One thing I will low-key disagree on: the straight manual folder move. Every time, even when Dropbox is off, I run into random “can’t sync, please reconnect” glitches when it boots back up. YMMV.

Also, mad respect to anyone who just skips all the drama and goes with a virtual-mount tool like CloudMounter (which both reviewers mentioned). Genuinely, that’s been the dream scenario for me when I got tired of Dropbox attempting to fill up C:\ like it was paying rent there. If you don’t need ALL your files local, why stress your hardware?

Extra tip: maybe zip and stash your “must-not-lose” files somewhere else before shifting stuff. Dropbox can throw tantrums, especially if you’ve got huge photo libraries or code repos in there (ask me about the time I lost a week of edits… actually, don’t, too soon).

Anyone else feel like Dropbox secretly wants us to just give up and start over? I’m this close to going full retro and burning my files to DVD-Rs.
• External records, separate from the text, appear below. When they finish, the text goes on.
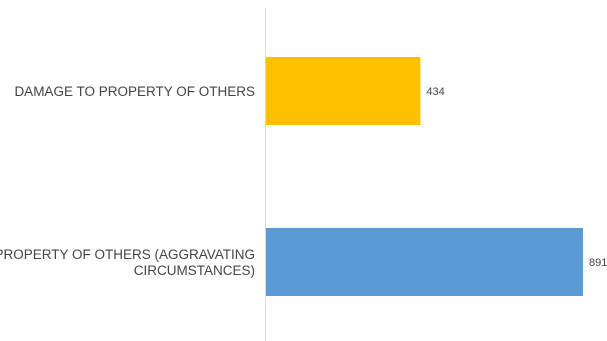 The height and width of the screenshot is (341, 607). What do you see at coordinates (598, 263) in the screenshot?
I see `data-label-2: 891` at bounding box center [598, 263].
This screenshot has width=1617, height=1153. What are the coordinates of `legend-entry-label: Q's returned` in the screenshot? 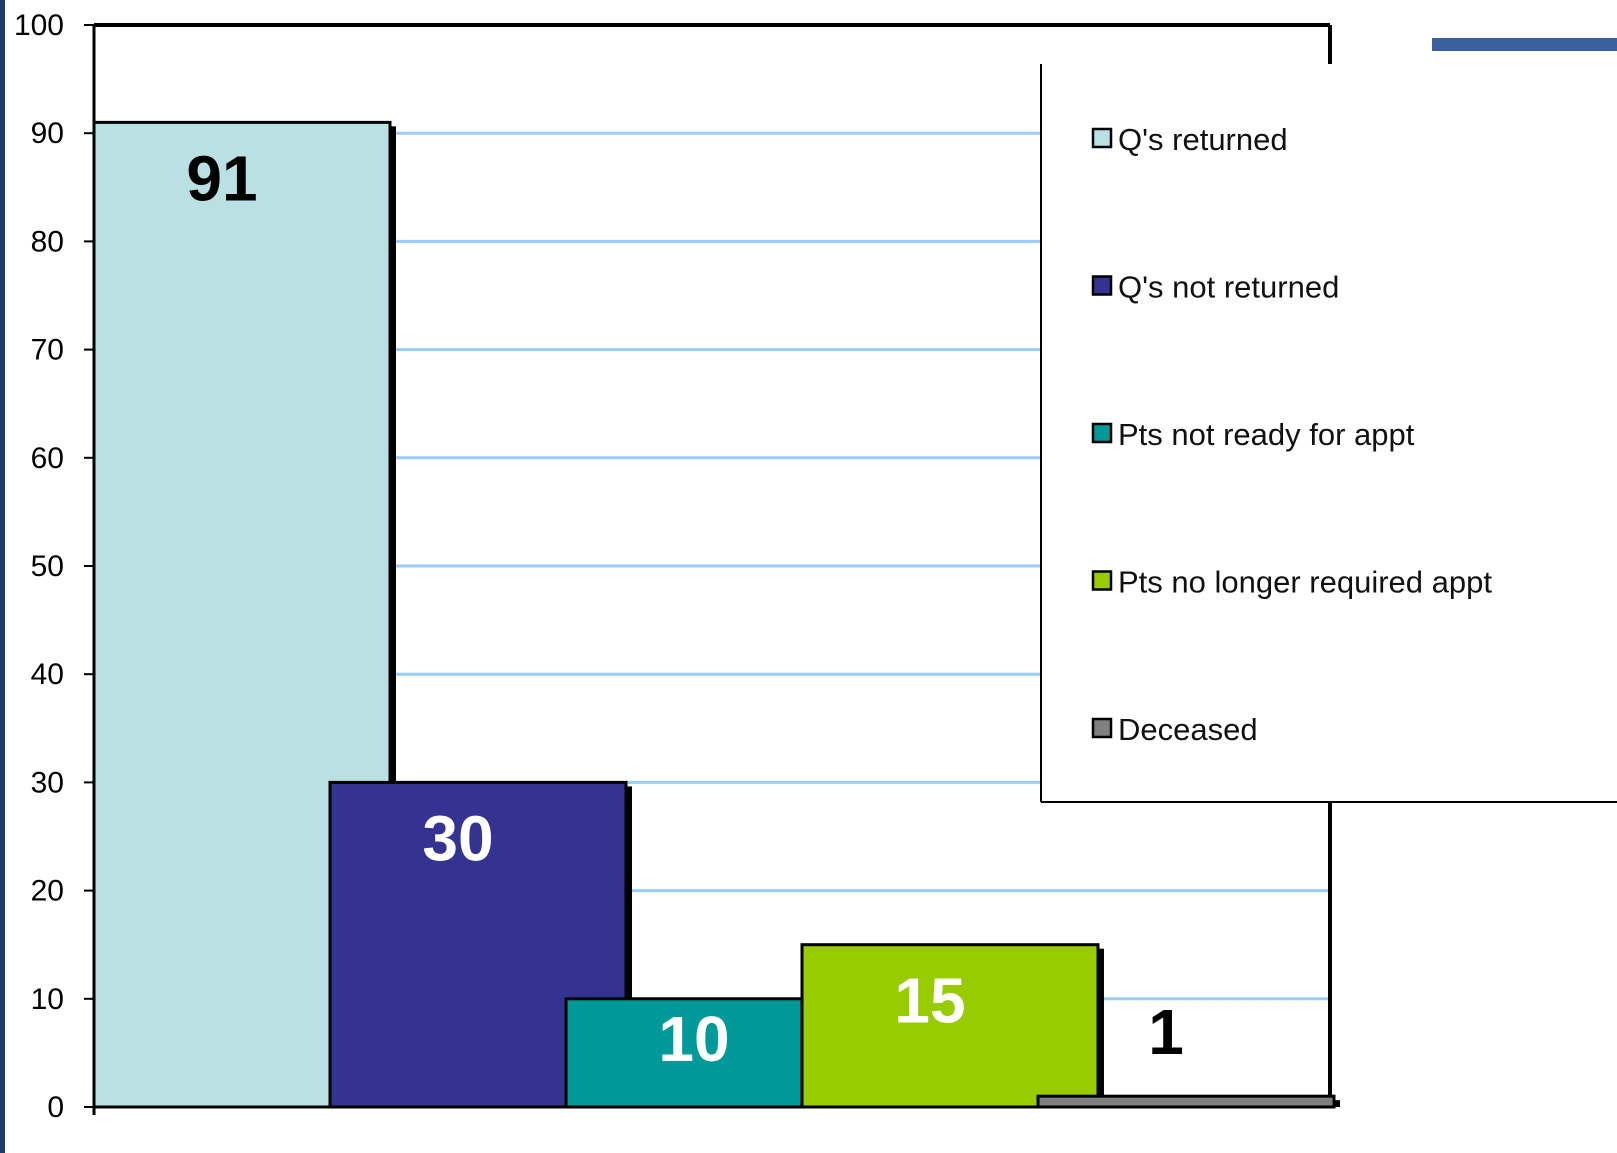 It's located at (1203, 140).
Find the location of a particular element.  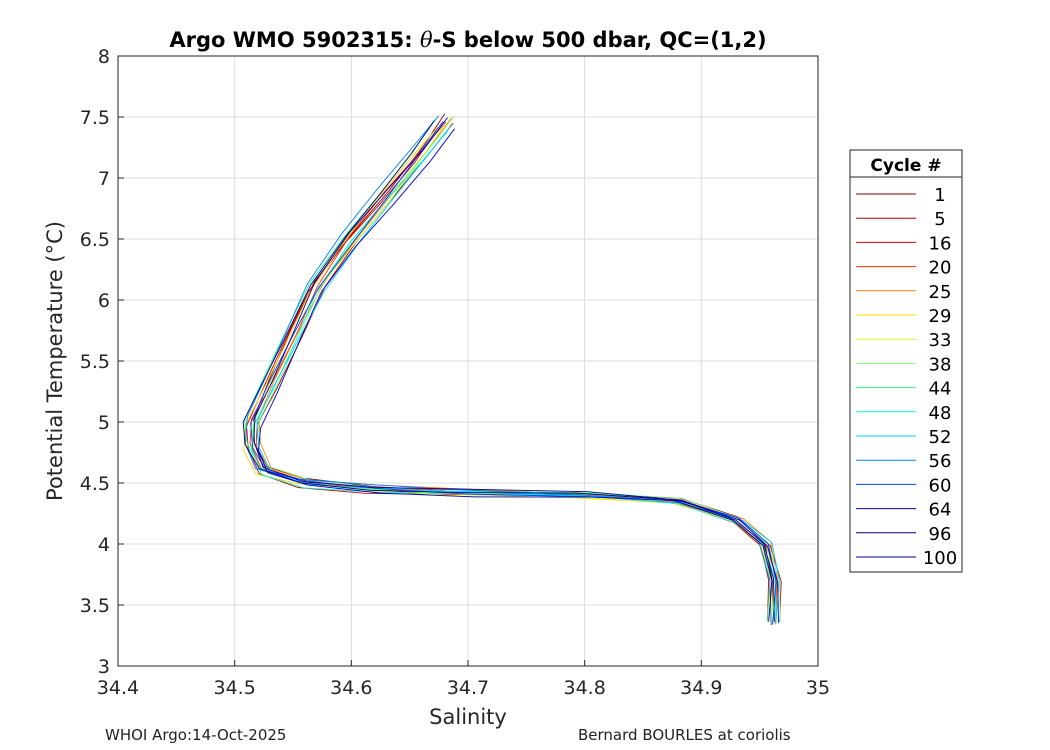

y-tick-label: 4 is located at coordinates (104, 545).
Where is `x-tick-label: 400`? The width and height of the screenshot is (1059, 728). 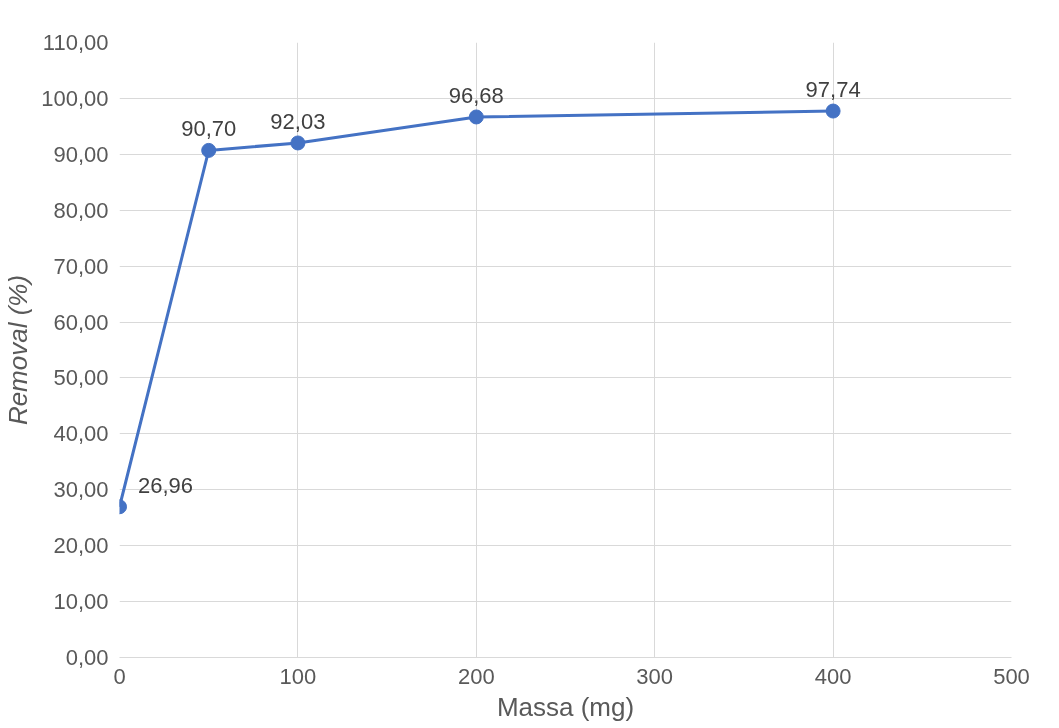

Frankly, Dropbox’s folder migration isn’t the smoothest ride, but there are some nuances not covered by others here. Manually dragging the folder, as mentioned, works—at least most times—but things can get sticky if there’s a hidden/process-locked file (hello, Windows thumbs.db or .DS_Store!). Instead, I’d lean toward officially changing the Dropbox folder location through Dropbox’s Preferences panel rather than dragging in Explorer or Finder. Go to Preferences > Sync > Dropbox folder location > Move, then select your new drive. This method can save headaches with permissions or weird sync issues.

Now, while several folks rave about CloudMounter, and for good reason—it mounts Dropbox as a network drive, freeing up space—don’t expect miracles if you need offline access; it’s streaming-first by design. That means if you lose connection, your files ain’t there locally. Still, the big pro is you save a ton of disk space, and switching cloud providers or swapping between Google Drive, OneDrive, and Dropbox becomes a breeze—all under one interface. The con? CloudMounter isn’t free and doesn’t support Dropbox Smart Sync, so you might still crave a little more Dropbox magic.

Alternative? There are a few tools like Mountain Duck or ExpanDrive, but CloudMounter usually edges them on UI simplicity and stability, though slightly pricier. Worth a look, especially for multi-cloud setups.

Bottom line: if you need easy offline access, do the proper Dropbox location move through the app. If you’re desperate for drive space, CloudMounter is pretty much plug-and-play—but keep its pros and cons in mind before you offload your data worries.